The cost of the surgery and Hipec, including hospitalization, ranges from $20,000 to more than $100,000, doctors said. While Medicare and insurers generally pay for the operation, the heated treatment may not be covered. But doctors added it may be if it is described merely as chemotherapy. Some patients, like Ms. Borges, who is a fitness devotee, recover well and say the procedure staved off a death sentence.
But Dr. Alan Venook, a colon cancer specialist at the University of California, San Francisco, said that a couple of patients referred by him had “died miserable deaths. One lost much of her abdominal wall to infection and just died in misery.”
Another risk is that the surgery may be done unnecessarily. CT scans cannot pick up many of the small tumors, so it is often unclear how much cancer is inside until the patient is opened.
In June, Dr. Lowy sliced open a woman and saw, to his horror, that she had more tumors than he could remove. Taking out only some would not improve her chances of survival, so he closed the incision, and she is now starting intravenous chemotherapy.
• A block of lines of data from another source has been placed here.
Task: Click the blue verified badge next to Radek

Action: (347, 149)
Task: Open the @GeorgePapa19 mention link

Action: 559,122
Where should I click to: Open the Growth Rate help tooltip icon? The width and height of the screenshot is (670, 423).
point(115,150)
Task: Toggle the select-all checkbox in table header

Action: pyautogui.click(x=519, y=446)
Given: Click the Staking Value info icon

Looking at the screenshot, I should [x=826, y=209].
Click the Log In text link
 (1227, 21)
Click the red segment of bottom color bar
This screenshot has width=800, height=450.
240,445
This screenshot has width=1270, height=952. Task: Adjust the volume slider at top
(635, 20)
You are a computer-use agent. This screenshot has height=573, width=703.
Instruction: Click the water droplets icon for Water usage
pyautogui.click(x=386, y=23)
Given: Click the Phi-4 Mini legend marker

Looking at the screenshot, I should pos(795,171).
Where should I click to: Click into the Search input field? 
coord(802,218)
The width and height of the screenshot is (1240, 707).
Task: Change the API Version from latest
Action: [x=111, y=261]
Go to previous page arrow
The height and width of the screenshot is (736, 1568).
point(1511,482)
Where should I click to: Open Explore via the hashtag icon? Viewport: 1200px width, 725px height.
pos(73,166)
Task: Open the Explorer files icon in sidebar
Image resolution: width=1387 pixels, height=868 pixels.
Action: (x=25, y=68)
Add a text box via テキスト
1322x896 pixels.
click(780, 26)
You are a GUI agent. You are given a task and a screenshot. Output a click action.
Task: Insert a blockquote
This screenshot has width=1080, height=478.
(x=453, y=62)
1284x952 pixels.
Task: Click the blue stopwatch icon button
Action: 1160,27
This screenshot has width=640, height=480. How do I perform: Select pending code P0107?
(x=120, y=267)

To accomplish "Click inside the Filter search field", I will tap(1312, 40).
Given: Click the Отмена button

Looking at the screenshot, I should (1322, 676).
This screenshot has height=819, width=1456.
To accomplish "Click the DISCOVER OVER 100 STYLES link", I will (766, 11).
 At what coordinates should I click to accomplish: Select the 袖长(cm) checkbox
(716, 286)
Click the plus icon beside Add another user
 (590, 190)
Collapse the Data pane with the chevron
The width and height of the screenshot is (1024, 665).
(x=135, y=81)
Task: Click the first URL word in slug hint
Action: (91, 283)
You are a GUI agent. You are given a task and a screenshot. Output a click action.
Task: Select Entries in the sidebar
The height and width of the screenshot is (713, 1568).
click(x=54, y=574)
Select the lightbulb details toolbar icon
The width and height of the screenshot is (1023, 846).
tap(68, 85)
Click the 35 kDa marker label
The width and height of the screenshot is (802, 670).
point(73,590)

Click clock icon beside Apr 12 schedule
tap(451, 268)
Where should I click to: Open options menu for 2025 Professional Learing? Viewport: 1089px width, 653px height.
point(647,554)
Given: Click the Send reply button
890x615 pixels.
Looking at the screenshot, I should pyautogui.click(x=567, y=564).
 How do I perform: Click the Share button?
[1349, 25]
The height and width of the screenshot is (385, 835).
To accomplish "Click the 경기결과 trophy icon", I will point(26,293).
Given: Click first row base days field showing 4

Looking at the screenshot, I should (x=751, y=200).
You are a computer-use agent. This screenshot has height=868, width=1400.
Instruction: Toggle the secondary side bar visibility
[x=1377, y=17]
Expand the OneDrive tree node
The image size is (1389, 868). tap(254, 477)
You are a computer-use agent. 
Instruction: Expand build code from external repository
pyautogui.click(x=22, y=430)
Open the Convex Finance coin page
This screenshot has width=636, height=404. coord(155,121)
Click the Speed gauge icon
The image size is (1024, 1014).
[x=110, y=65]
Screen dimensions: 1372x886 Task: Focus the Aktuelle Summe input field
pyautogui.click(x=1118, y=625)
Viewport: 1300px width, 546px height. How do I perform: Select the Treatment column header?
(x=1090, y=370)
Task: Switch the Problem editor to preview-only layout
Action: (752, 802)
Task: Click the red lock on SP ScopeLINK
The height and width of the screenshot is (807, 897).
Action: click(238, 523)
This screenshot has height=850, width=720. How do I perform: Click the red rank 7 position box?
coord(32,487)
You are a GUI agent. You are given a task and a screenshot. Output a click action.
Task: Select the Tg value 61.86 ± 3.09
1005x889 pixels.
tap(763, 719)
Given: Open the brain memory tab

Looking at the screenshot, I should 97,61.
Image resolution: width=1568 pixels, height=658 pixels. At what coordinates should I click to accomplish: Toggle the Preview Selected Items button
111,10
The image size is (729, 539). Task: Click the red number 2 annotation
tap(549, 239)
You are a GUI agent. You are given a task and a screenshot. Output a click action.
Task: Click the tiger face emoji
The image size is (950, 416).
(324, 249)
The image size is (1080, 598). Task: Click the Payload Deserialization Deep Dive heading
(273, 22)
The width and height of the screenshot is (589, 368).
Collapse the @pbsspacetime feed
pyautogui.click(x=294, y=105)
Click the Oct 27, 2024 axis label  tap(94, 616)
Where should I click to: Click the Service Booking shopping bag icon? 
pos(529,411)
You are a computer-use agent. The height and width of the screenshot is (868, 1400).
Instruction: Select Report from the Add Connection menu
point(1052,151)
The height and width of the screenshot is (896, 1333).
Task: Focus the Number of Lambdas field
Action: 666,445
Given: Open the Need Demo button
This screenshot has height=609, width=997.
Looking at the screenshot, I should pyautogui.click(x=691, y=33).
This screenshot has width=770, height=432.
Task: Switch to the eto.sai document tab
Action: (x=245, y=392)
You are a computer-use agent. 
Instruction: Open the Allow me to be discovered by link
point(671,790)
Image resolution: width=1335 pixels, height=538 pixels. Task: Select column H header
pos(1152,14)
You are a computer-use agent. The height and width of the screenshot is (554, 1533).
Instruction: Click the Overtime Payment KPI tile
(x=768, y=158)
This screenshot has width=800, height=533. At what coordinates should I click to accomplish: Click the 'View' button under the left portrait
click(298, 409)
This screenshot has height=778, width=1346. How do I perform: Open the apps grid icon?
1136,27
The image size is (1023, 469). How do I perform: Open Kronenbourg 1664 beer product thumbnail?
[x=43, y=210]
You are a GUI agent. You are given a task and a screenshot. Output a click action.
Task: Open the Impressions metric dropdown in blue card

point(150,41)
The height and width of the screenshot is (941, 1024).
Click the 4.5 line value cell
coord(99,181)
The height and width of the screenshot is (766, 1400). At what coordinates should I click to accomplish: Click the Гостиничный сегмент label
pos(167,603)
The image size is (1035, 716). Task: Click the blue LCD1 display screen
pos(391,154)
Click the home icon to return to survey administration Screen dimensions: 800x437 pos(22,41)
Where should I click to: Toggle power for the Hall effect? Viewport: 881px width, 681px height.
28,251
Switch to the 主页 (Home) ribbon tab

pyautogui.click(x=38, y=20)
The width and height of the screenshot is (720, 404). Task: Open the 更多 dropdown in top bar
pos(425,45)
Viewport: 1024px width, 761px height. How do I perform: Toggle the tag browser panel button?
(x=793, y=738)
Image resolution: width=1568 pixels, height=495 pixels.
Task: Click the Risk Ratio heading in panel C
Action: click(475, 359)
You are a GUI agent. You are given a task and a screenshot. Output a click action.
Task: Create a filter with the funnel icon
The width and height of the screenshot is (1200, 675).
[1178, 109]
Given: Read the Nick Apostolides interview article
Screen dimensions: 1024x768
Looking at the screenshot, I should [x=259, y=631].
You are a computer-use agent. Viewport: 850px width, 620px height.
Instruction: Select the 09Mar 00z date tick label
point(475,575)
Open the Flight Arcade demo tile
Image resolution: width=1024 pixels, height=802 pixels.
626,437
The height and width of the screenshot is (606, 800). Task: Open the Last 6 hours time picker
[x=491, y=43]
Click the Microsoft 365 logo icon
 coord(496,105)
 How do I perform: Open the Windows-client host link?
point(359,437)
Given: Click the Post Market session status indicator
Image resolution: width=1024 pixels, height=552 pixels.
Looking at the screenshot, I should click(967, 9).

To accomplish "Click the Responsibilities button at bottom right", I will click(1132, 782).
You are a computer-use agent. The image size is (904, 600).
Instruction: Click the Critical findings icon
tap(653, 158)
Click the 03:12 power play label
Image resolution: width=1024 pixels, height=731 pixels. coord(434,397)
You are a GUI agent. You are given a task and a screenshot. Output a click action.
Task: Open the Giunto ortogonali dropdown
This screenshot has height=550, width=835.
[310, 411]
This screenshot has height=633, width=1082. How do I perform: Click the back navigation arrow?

Things with the male patient, Andy S., went better. A 41-year-old father of two from near San Francisco, Mr. S. agreed to let a reporter observe the surgery, but asked that his full name not be published because he did not want his cancer history to surface through Web searches.
Mr. S. had abdominal pain eventually diagnosed as appendicitis. But the appendix was found to be cancerous. Such cancers typically spew mucus containing tumor cells into the abdominal cavity. So he signed up for surgery and Hipec with Dr. Lowy.
“I’ve had to say my goodbyes to everybody,” Mr. S. said the day before the operation. “I had to talk to my priest. I had to do all these things I never thought I’d have to do at 41. I wouldn’t wish it on my worst enemy, but I have to go through with it.”
Dr. Lowy explored the entire cavity from the diaphragm to the pelvis. He found mucus in several spots that he sopped up with a cloth and also tiny tumors the size of a pencil eraser that had implanted in several spots. He snipped those out and sewed up the wounds. He removed the right side of the man’s colon and the omentum, a fatty structure.
Then two Y-shaped tubes hooked to the Hipec machine were inserted into the abdominal cavity, one to deliver the chemotherapy and the other to bring the drug back to the machine to be reheated. The incision was sewn up around the tubes so the chemotherapy would not leak.
The man’s belly was filled with three liters of saline fluid and the chemotherapy, a generic drug called mitomycin C, heated to 42 degrees Celsius, or nearly 108 degrees Fahrenheit. Any hotter could have caused injuries. Bloated with liquid, the man’s torso resembled a water bed.
After 90 minutes, the fluid was drained and the incision reopened for a final check before the patient was stitched up. The procedure took six hours.
“We got all of the visible disease, and he didn’t have a lot of visible disease,” Dr. Lowy said with satisfaction.
Mr. S. left the hospital eight days later, happy to have undergone the treatment. “I want to have the best chance I can have to never see this again,” he said.